Sind die Texans nach Bill O’Briens Entlassung passlastiger geworden? Gar nicht mal so sehr:

  • Mit BOB: 58%
  • Ohne BOB: 62%

Das liegt bei nur je vier Spielen noch im Bereich der Unschärfe.

4th Down Aggressiveness

Ich habe es in unserem Coaches-Corner von dieser Woche schon geschrieben: Kliff Kingsbury ist eigentlich ein aggressiver Coach in 4th Downs – bloß verlässt ihn in der Crunch-Time hie und da der Mut, und dann kommen solche bitteren Entscheidungen wie der Fieldgoal-Kick beim 31-34 gegen Miami zustande.

Man sollte sich davon aber nicht unbedingt täuschen lassen, denn Kingsbury ist weiterhin einer der besten Coaches in 4th Downs. Hier nachfolgend die Aufstellung der Raten an ausgespielten 4th Downs in den Situationen, in denen der New York Times 4th-Down-Bot das Ausspielen aus mathematischer Sicht empfiehlt (immer zwischen 20% und 80% Wahrscheinlichkeit).

Neben den Cards fällt vor allem die eher passive Haltung der Ravens 2020 auf:

Series Conversion Rate

Moo hat den Graphen vor ein paar Tagen schon gepostet. Ich erlaube mir aus Gründen der Lesbarkeit das Bild einfach mal hier zu übernehmen (Quelle PFF / Timo Riske).
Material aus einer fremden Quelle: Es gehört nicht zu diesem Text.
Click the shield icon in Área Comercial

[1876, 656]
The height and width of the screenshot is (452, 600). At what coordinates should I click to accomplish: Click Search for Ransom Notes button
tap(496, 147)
  • Die Top-5 werden gebildet von Buffalo, Green Bay, Kansas City – und aufgepasst – New Orleans und Arizona!
  • Minnesota ist noch immer die beste 1st Down Offense!
  • Die Seahawks sind immer noch die beste Early-Down Offense in dieser Metrik, sollten also zu den stabilsten Offenses gehören.
  • Pittsburgh und Tampa Bay stechen weiterhin heraus als Problem-Offenses von vermeintlichen Spitzenteams. Die Steelers leben vor allem von 3rd Downs, die Buccs sind nur noch die #21 nach dieser Metrik.
  • Baltimore, 2018 und 2019 mit Lamar Jackson unter den Favoriten in dieser Metrik, ist gar nur die #25.
  • Miami, wo ja einiges nach Regression schreit, hat immerhin die #9 Offense nach Early-Downs. Doch mit schwachen 3rd Downs fallen die Dolphins offensiv auf #26. Theoretisch sollte das ein versteckter Gewinn für die Offense sein.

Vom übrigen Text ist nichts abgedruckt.